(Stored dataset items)
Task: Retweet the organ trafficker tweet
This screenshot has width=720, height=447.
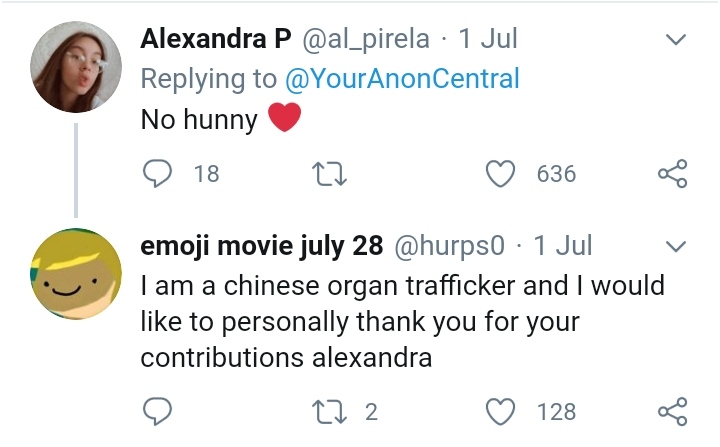Action: tap(327, 411)
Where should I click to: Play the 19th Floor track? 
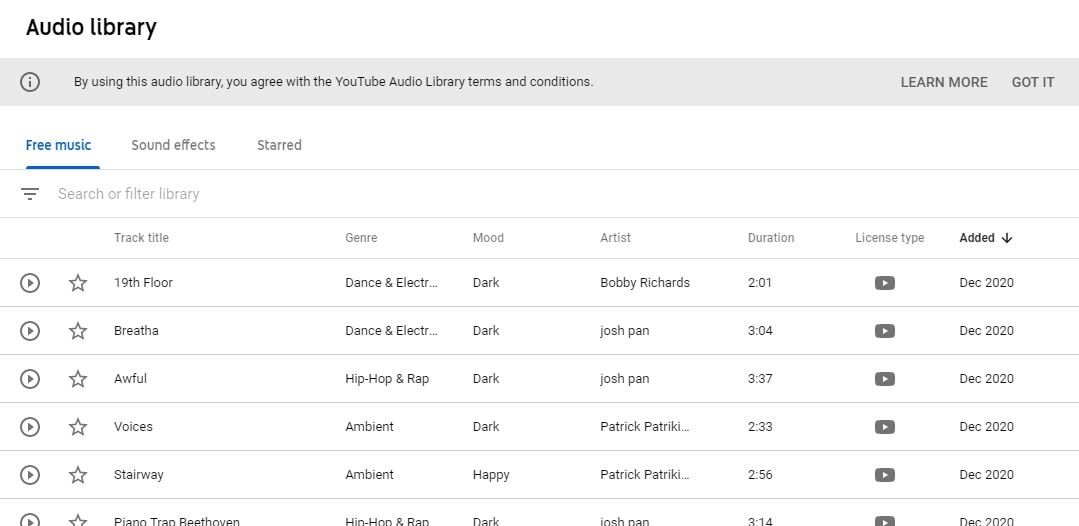(30, 283)
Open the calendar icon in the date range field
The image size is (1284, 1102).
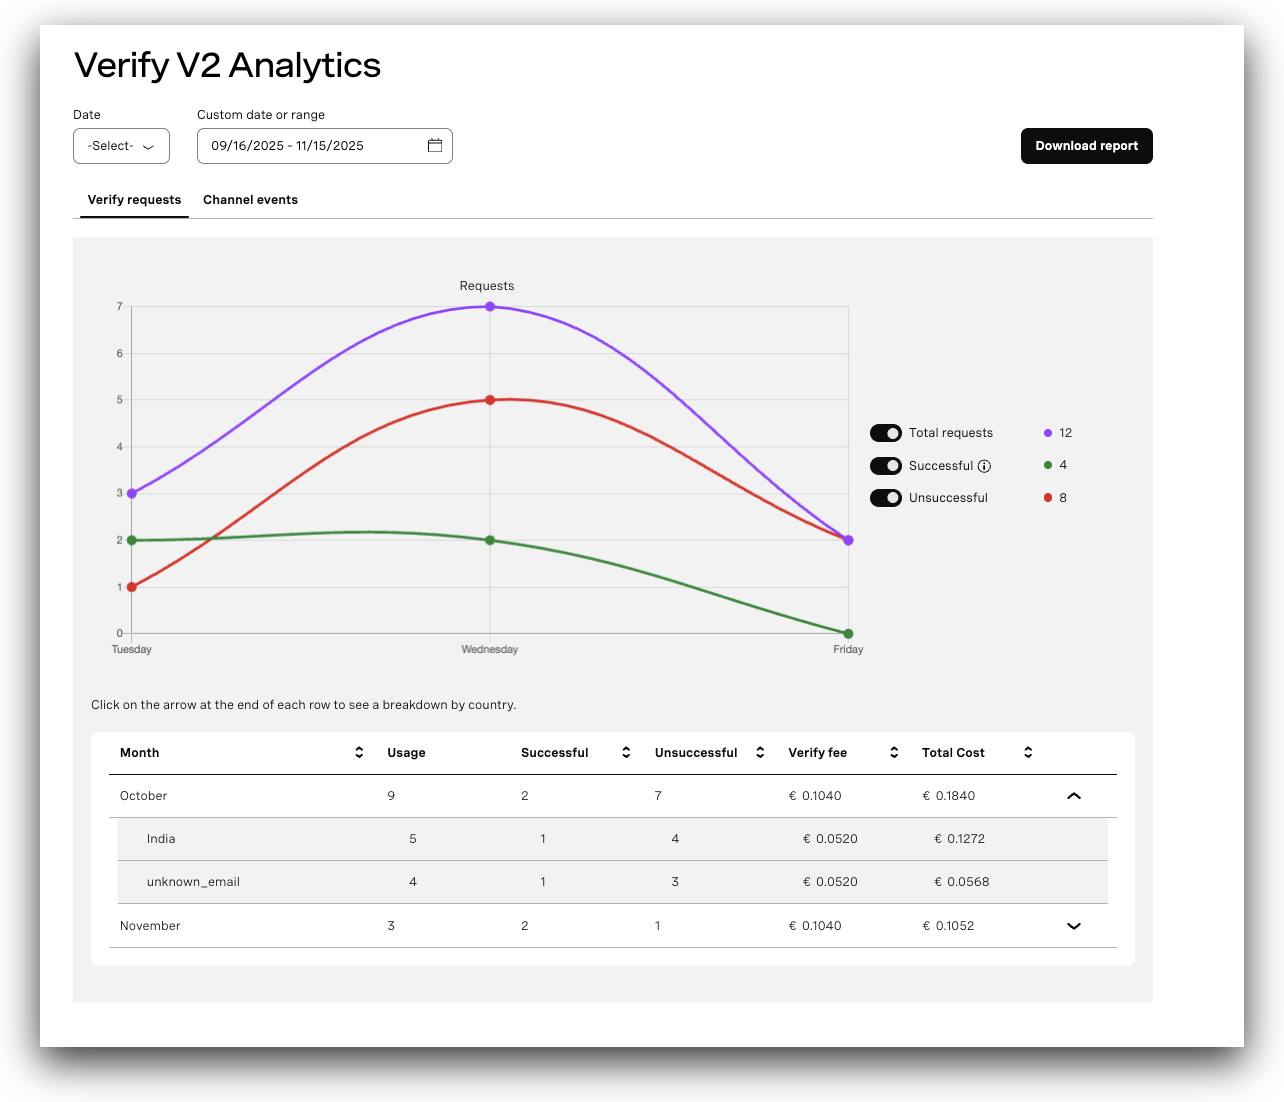tap(435, 145)
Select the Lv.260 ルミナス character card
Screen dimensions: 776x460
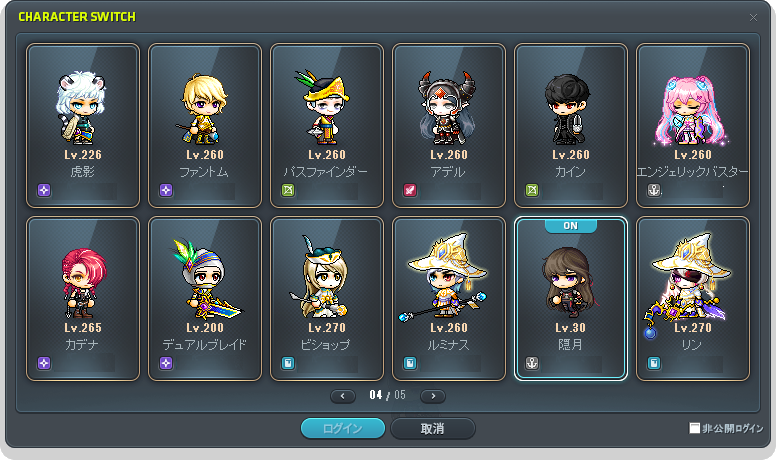point(449,299)
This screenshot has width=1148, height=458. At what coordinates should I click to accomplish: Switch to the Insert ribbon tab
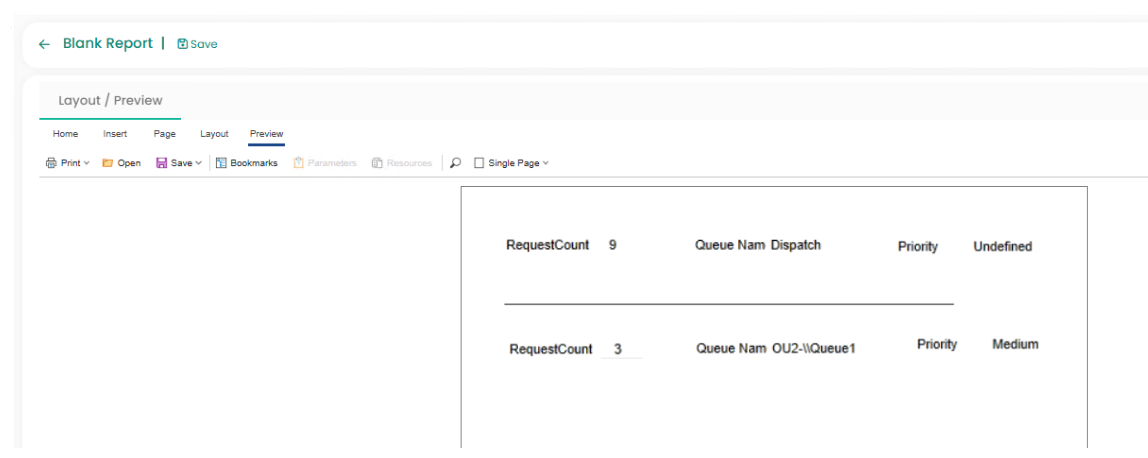point(115,134)
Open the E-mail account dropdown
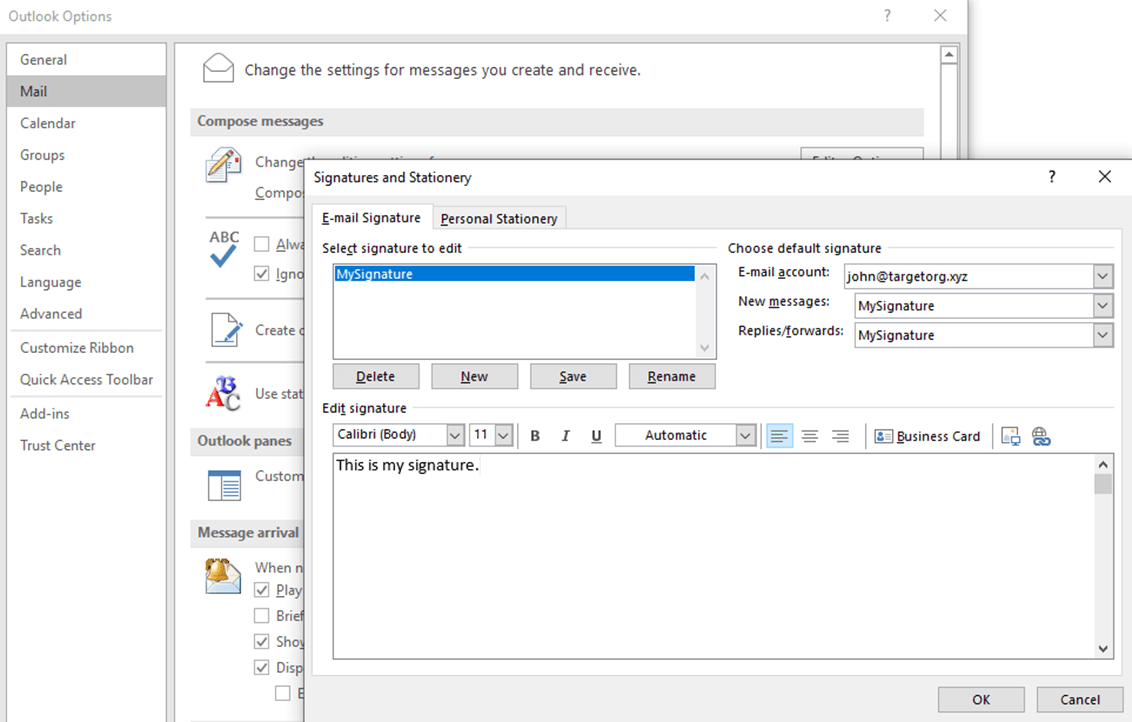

§ **Prompt**
Could you return every line from the entries above in which the string "Open" occurs?

§ **The answer**
Open the calendar icon in the date range field
Open the E-mail account dropdown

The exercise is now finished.